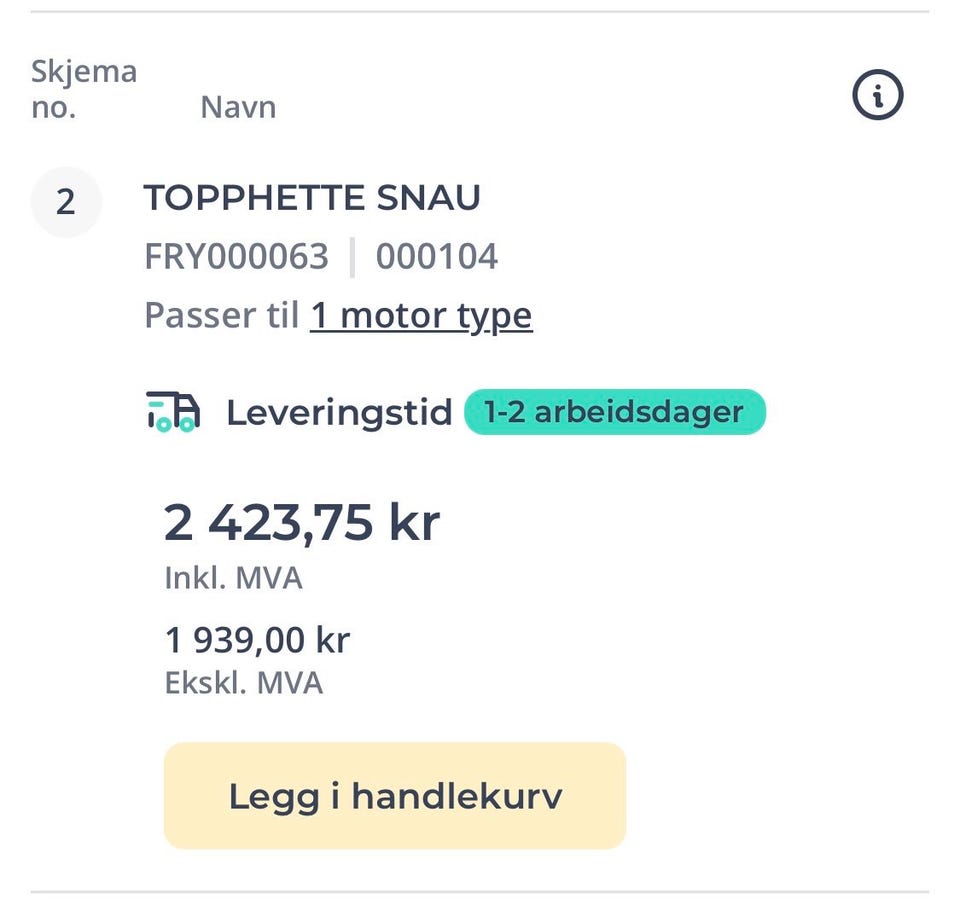Screen dimensions: 960x905
Task: Open the "1 motor type" link
Action: 421,316
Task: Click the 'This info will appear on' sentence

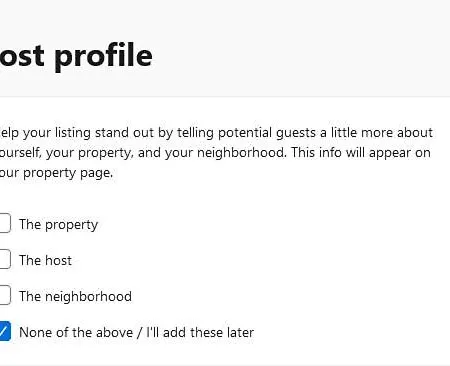Action: coord(361,153)
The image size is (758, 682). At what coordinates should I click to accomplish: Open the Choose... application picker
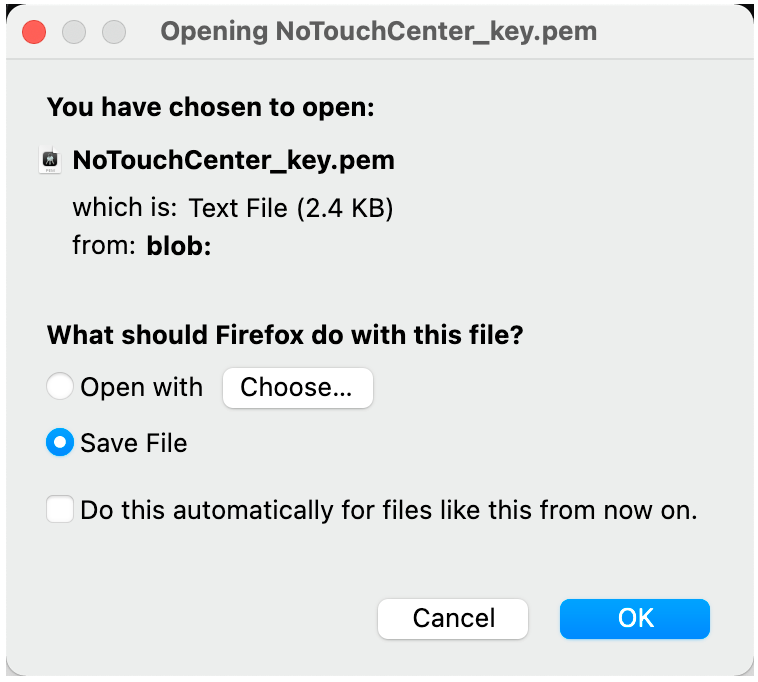tap(298, 388)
+ + + +
Your answer should consist solely of the lines from the one with "Task: Click the" through the last line of the entries, restated word for word, with the pictures omitted.

Task: Click the 'This info will appear on' sentence

Action: coord(361,153)
The image size is (758, 682). At what coordinates should I click to accomplish: Open the Choose... application picker
tap(298, 388)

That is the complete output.